Nie powinniście sugerować się posturą i kolorem oczu. PO przeczytaniu większości postów ludzie się tym sugerują. Uważam że to jest błąd. Wystarczy spojrzeć na takiego Zooma. Z postury to mógły być Henry albo John Diggle. A jak zdjął maskę to wyskoczył taki Jay.
Bo WCALE POSTURA NIE PRZYPOMINAL JAYA XD KURDE NIC A NIC
Najbardziej debilne teroie to te w ktorych lduzie twierdzili ze zoom to ktos z arrowa wtf jak w ogole mozna taki kretynizm stworzyc
Szczerze to też obstawiam Ronniego... po finale sezonu 1 odnaleźli w ogóle ciało Ronniego? nie...możliwe że Zoom go uwięził założył maskę by w razie "nalotu" Barriego nie można było go rozpoznać.
Myślałem, że 2, ale mi się pomyliło. Aż 4 tygodnie przerwy. Serial wraca 22 marca z odcinkiem, gdzie pojawi się Trajectory.
Początkowo miały być 3 tyg przerwy do 15 marca, ale wydłużyli ją.
W masce napewno jest wally pisalem o tym juz dawno temu ze hunter zolomon to zoom wally jest w masce
Pewnie jay jakims sposobem wroci do zycia uratuja wallego z earth2 i 3 speedsterow pokona hunter zolomona
To na pewno był Hunter Zolomon, więzień to prawdziwy Jay, a martwy Jay to klon.
Jay Garrick ma brata bliźniaka na obu Ziemiach.
Na E-1 - Hunter Zolomon i gość w żelaznej masce, którego porwał Zoom, a na E-2 - Zoom i martwy Jay.
Inna opcja to jakaś kolejna pokręcona akcja z podróżą w czasie, której nie chcę mi się teraz tłumaczyć.
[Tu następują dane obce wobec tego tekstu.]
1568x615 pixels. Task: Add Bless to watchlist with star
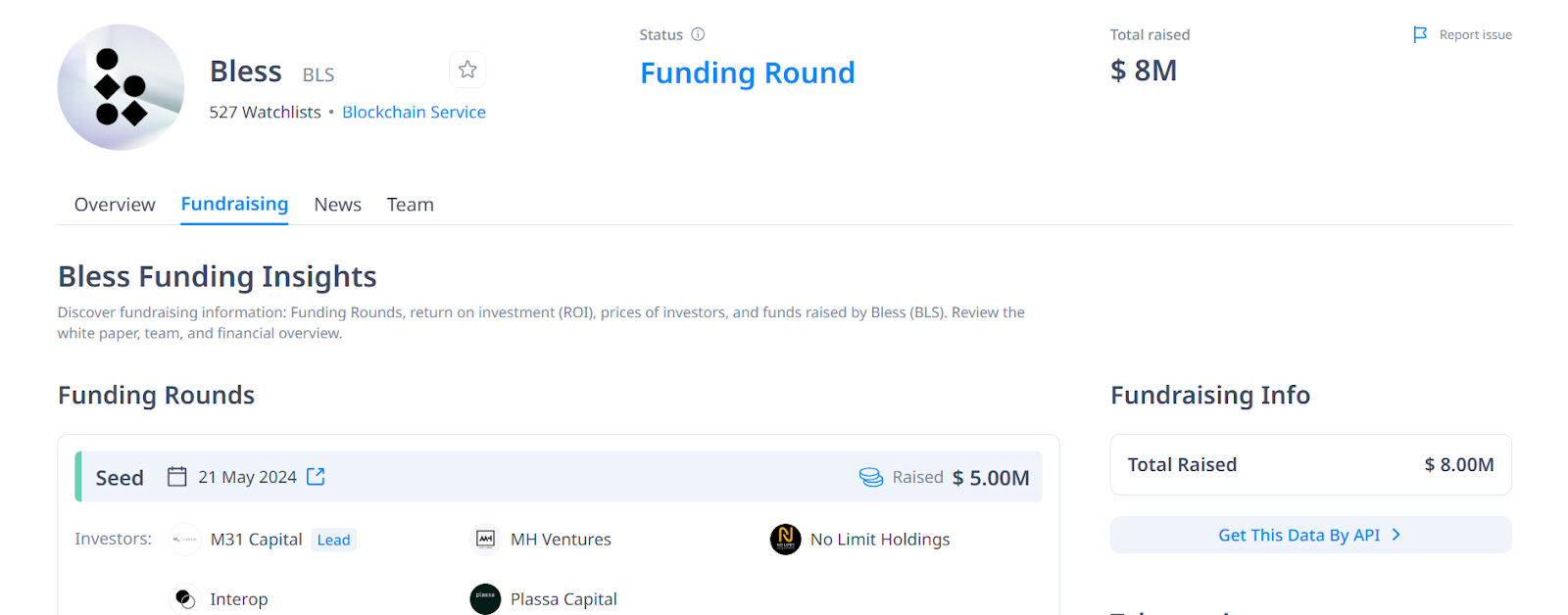coord(467,70)
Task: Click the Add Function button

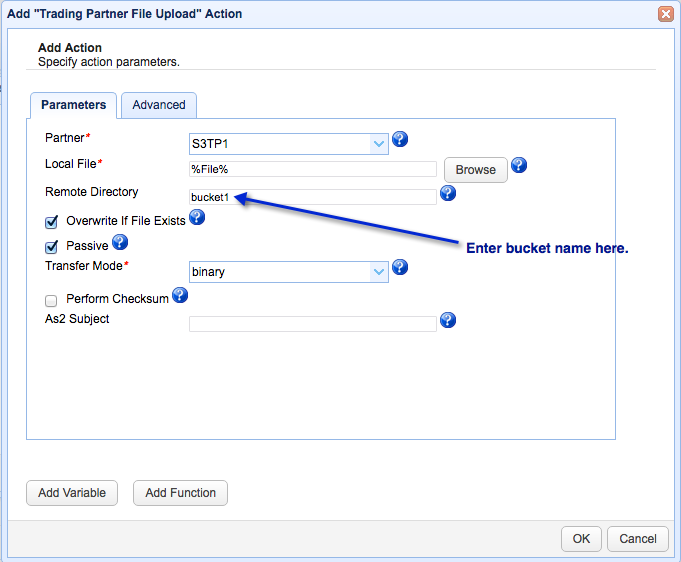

The Flash: Atak Klonów. Mózg rozje*any.
PS. Może w grobie w Arrow też leży Jay xD
Oliver nie zna Jay'a wiec nie wiem czy ze wzgledu na jego smierc zdecyduje sie zabijac. Dla mnie to troche mało możliwe
A może to po prostu Jay'e z różnych światów? Tylko nie pasuje mi jak Wells mówił że sam go stworzył.